→ **WHAT THE EXERCISE ASKS**
Rewrite everything from the line containing "Task: Open Tim Sweeney's profile picture" down to the end of the rows, replacing "profile picture" with "avatar" and keeping all else unchanged. Give only those lines, without the pictures.
==========
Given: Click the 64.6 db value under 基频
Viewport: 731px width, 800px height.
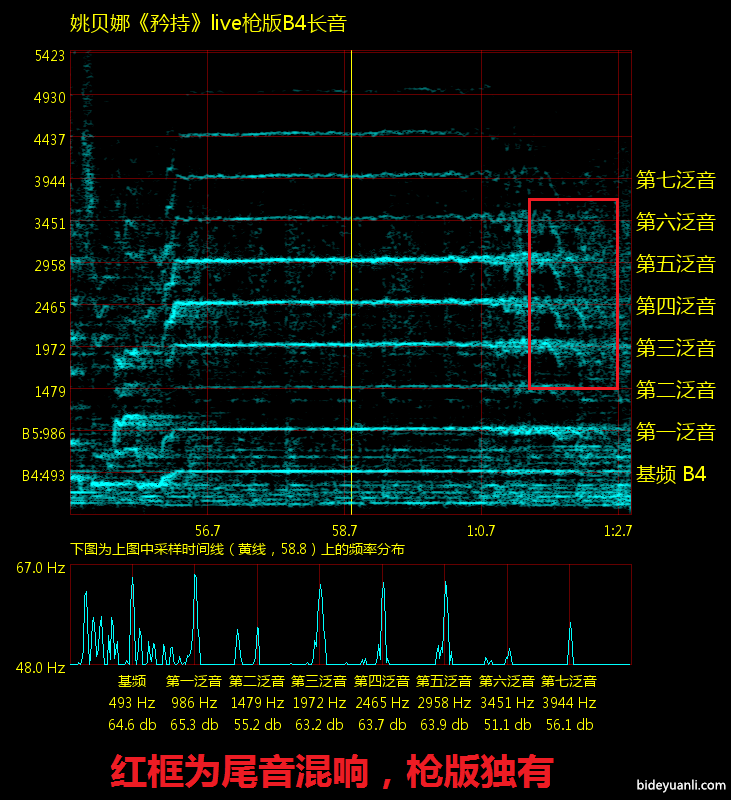Looking at the screenshot, I should click(x=133, y=725).
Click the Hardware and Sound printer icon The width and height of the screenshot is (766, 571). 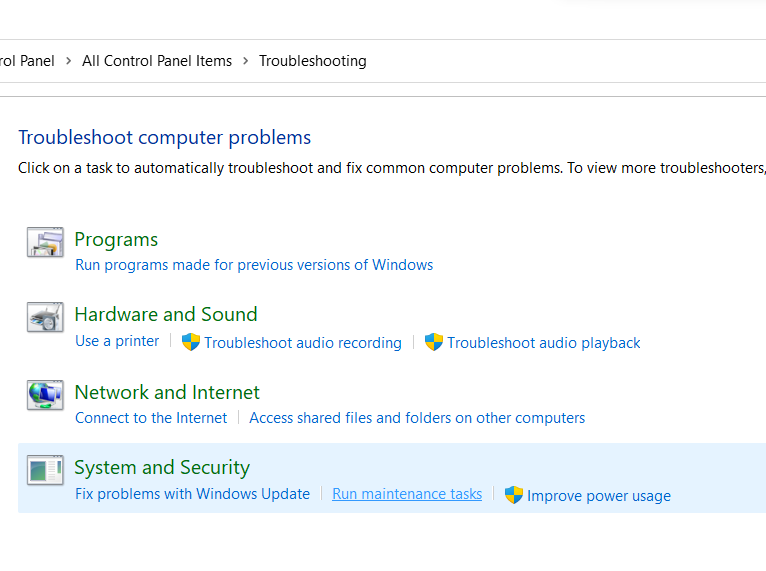45,317
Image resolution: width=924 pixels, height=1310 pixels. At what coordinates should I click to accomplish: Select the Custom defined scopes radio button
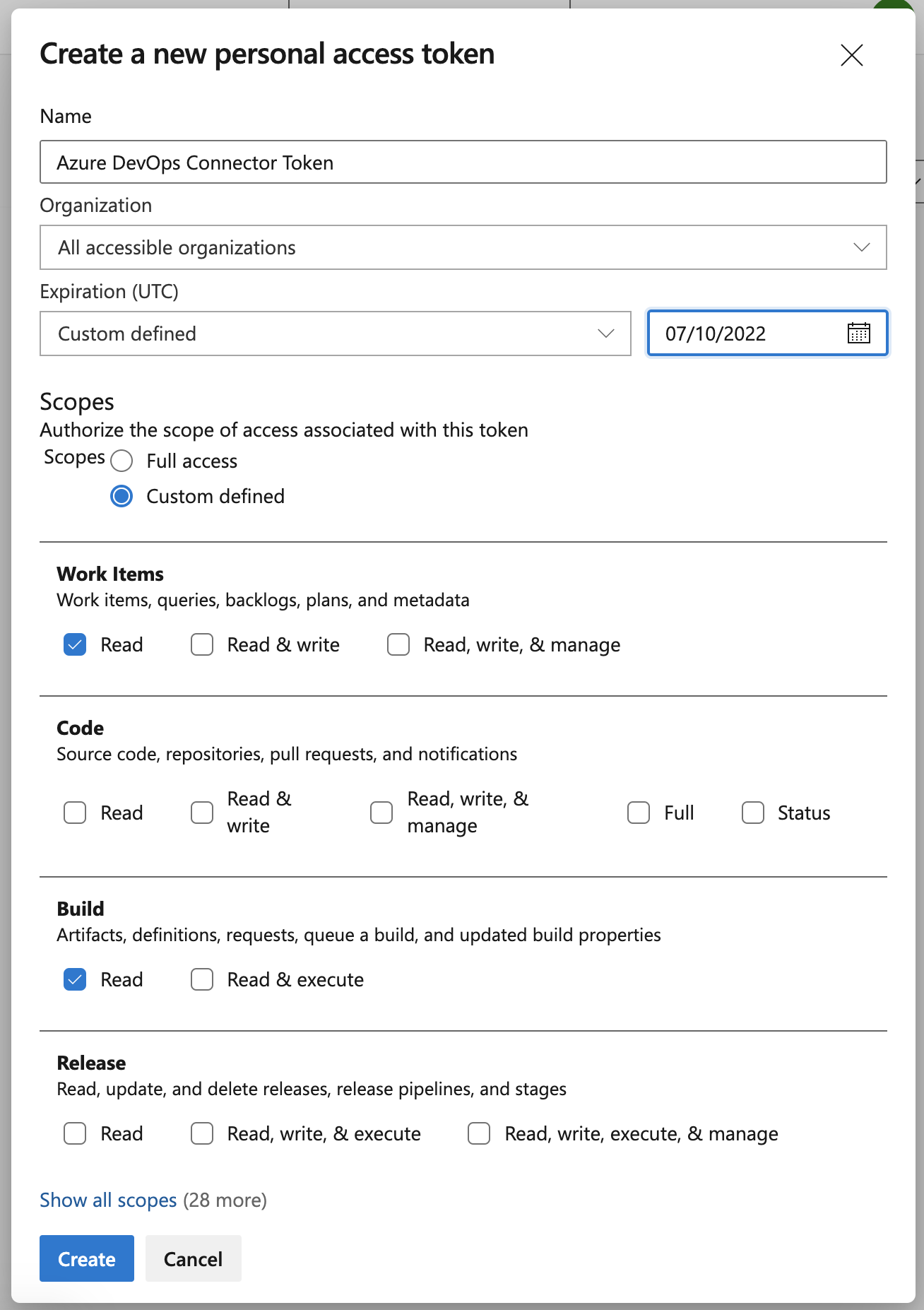pyautogui.click(x=122, y=497)
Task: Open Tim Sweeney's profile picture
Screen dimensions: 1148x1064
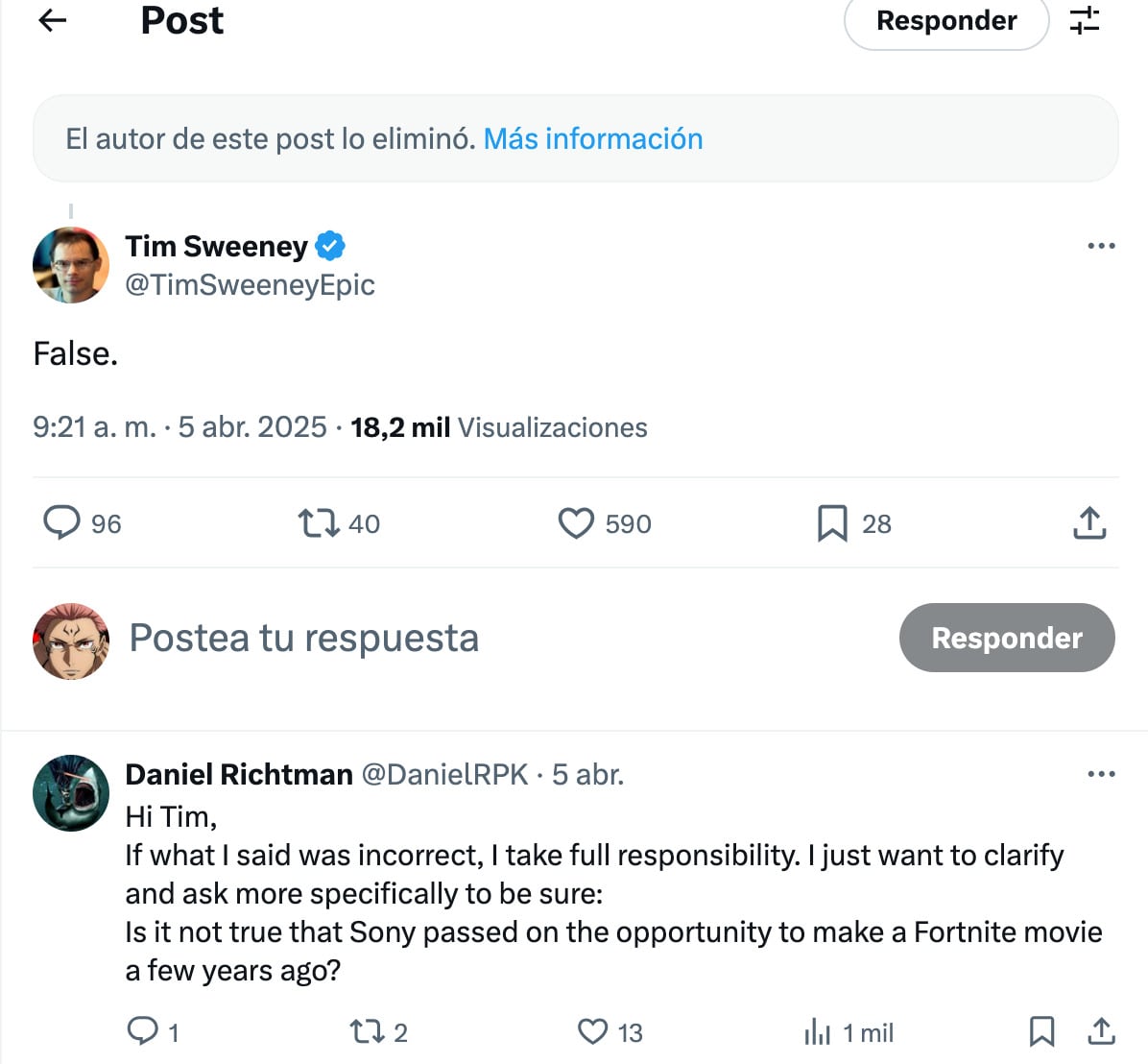Action: point(70,265)
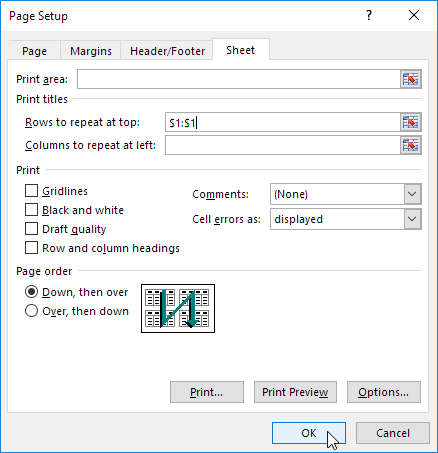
==========
→ **TASK ANSWER**
Task: Open Tim Sweeney's avatar
Screen dimensions: 1148x1064
Action: point(70,265)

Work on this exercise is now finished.